Reputation: 71
I'd like to dynamically create a Pydantic model from a dataclass, similar to how you can dynamically create a Marshmallow schema from a dataclass as in marshmallow-dataclass or https://stevenloria.com/dynamic-schemas-in-marshmallow/. Is there already a library or easy way to do this?

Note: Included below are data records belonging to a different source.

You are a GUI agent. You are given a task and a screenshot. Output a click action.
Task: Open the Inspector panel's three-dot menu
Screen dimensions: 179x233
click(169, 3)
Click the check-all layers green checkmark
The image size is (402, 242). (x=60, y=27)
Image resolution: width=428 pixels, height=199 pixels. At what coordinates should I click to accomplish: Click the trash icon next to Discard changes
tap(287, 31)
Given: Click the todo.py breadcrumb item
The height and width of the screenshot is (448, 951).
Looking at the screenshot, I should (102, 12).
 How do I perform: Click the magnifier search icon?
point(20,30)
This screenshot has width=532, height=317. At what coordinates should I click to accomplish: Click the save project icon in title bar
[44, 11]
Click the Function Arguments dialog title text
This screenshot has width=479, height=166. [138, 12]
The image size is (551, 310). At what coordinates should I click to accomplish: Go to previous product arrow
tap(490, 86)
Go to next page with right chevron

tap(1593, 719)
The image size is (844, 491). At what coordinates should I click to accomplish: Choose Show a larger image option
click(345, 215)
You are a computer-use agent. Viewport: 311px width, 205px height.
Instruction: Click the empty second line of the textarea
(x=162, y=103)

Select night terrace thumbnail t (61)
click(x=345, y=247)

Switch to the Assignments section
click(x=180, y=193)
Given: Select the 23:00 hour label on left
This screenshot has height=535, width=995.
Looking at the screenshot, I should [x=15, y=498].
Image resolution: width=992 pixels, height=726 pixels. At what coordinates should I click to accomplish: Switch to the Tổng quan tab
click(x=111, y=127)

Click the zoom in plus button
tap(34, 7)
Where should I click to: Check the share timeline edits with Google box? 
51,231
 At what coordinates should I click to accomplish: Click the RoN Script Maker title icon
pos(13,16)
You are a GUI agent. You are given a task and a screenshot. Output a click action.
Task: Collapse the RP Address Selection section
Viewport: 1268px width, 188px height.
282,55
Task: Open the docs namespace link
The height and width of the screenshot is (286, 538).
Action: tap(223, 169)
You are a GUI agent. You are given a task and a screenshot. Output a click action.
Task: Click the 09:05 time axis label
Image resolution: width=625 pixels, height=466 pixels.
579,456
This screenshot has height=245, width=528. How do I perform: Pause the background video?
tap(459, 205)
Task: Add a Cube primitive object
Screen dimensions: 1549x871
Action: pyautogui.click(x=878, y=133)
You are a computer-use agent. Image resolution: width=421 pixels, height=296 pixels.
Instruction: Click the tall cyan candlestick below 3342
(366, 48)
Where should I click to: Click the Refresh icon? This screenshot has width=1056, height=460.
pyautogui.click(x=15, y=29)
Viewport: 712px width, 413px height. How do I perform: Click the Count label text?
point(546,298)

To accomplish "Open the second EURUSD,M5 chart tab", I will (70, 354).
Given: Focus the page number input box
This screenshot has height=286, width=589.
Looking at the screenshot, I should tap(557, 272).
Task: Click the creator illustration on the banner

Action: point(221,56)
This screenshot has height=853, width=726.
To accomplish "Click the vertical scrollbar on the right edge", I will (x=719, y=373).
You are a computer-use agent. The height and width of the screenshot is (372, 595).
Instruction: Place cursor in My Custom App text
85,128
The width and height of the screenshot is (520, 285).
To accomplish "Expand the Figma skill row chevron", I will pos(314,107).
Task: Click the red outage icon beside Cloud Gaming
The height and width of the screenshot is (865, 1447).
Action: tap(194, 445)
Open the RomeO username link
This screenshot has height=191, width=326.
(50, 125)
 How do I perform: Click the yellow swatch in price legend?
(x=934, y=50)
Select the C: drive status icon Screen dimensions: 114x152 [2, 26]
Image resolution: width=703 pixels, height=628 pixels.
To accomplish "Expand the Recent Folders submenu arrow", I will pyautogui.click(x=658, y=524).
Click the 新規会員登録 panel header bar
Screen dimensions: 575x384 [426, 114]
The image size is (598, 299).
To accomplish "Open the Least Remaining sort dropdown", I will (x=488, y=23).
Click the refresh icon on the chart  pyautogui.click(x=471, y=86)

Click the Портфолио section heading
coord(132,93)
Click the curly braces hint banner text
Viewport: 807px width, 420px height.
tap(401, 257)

Some background - I prefer using a dataclass in my business logic rather than using the Pydantic model directly. I use the Pydantic model for serializing/deserializing data with camel-cased fields within my FastAPI app only. However, I find myself basically duplicating the dataclass definition which isn't efficient.
Sample Input:
from typing import List
from dataclasses import dataclass
@dataclass
class Item:
id: int = None
stuff: str = None
height: float = None
@dataclass
class Bag:
id: int = None
name: str = None
things: List[Item] = None
@dataclass
class Basket:
id: int = None
recipient: str = None
bags: List[Bag] = None
best_item: Item = None
Desired output:
from typing import List
from pydantic.main import BaseModel
def camel_case_converter(value: str):
parts = value.lower().split('_')
return parts[0] + ''.join(i.title() for i in parts[1:])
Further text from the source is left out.